The Refugees

“Shut up, James.” Michiko pushed by him to offer Claire a tissue. “I think we’ve had just about enough family time together, don’t you?”

While Claire escorted Michiko on a shopping expedition for local textiles, Carver was forced to entertain himself, a problem since there was nothing to recommend Quang Tri to the foreign visitor except its proximity to the old Demilitarized Zone. The city was just a provincial town that had been destroyed in the course of the war and, from all reports, there had not been that much to see before its destruction. Carver passed the time sitting at a bar’s sidewalk patio and watching local boys play soccer on a patch of grass. By the time the monsoon arrived in the afternoon, he had drunk enough 33 Beer to remind himself that nothing had changed since he had drunk it in Thailand over thirty years ago. If you’re going to bomb a country, his roommate in U-Tapao had said, you should at least drink its beer. It was insipid then and it was insipid now. As curtains of rain swept over the road, he ordered a bottle of Hue instead. Watching the water flooding through the gutters, Carver longed for his clapboard cottage on the shore of Basin Cove, autumn waving its metamorphosing wand over the forest’s greenery. That new world of crimson and gold receded even further when the lady who ran the market next to the bar turned up the volume of her radio. Above the relentless hammering of the rain, a woman’s high-pitched voice whined in accompaniment with what sounded like a xylophone, the music pregnant with sorrow, although perhaps it was only Carver who heard a lamentation where there was none.

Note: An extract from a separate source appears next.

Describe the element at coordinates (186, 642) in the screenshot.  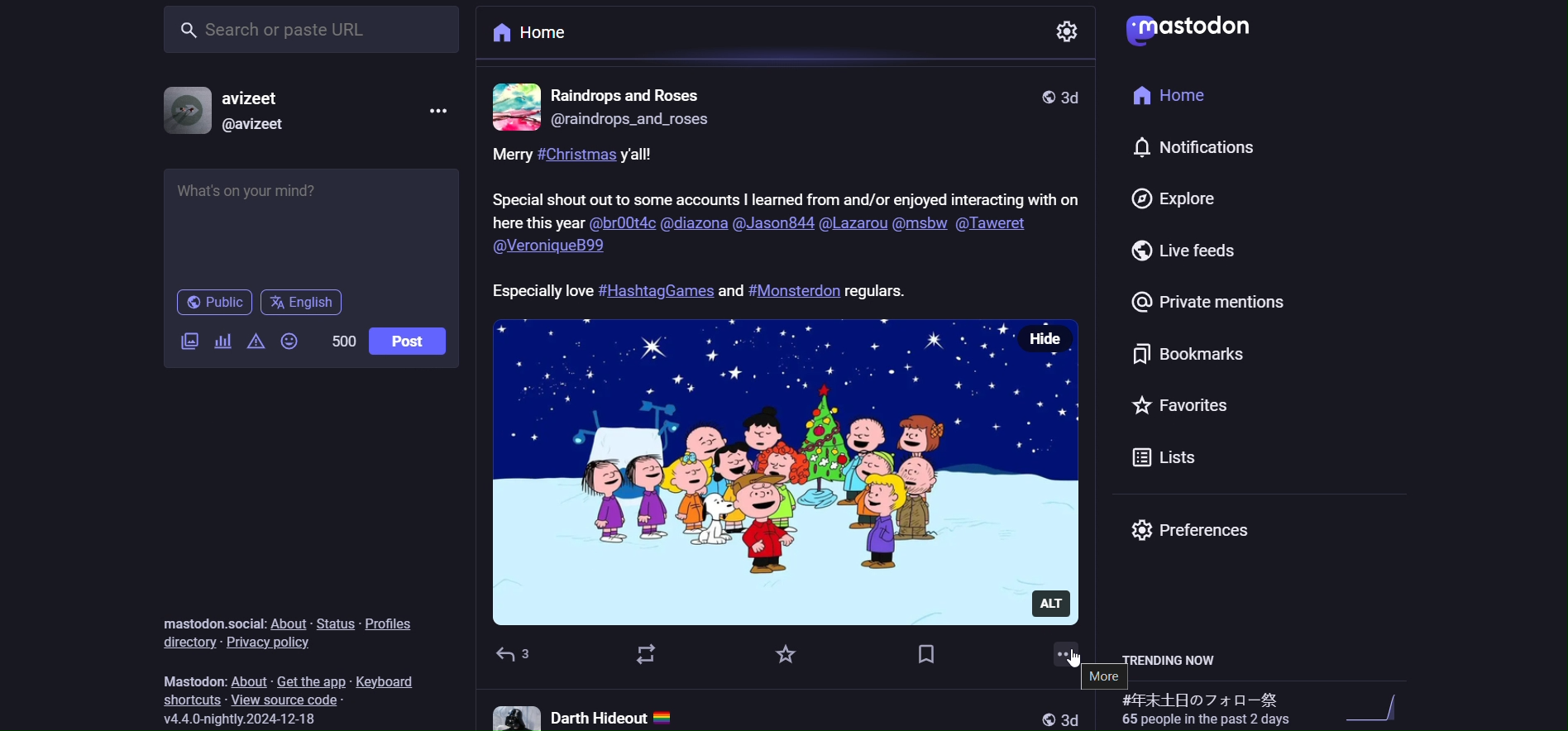
I see `directory` at that location.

The demining site was half an hour from their hotel in Quang Tri the next afternoon, far beyond the outskirts of the city. Legaspi had promised to pick them up in a white buffalo, and when Carver had asked him if he really meant a white buffalo, Legaspi had winked and said, “You’ll see.” The white buffalo turned out to be a white Toyota Land Cruiser speckled with measles of rust, its counter reading over 300,000 kilometers.

“Locals call these things white buffalo because they’re as plentiful as white buffalo,” Legaspi said from the driver’s seat. “The foreigners and the NGOs and the UN love the Land Cruiser.”

“Donor money,” Carver said. “All the doughnuts and four-wheel drives you can buy.”

“Pretty much, Mr. Carver.”

Michiko and Claire sat in the backseat, Carver in the front. Lining the road outside Quang Tri were one-and two-story homes of faded wood and corrugated tin, a few freshly painted and plastered mini-mansions towering over their primitive neighbors, all of them long and narrow. Occasionally a cemetery or a temple came into view, encrusted with dragonesque architectural filigree, as well as a couple of churches, their ascetic walls plain and whitewashed.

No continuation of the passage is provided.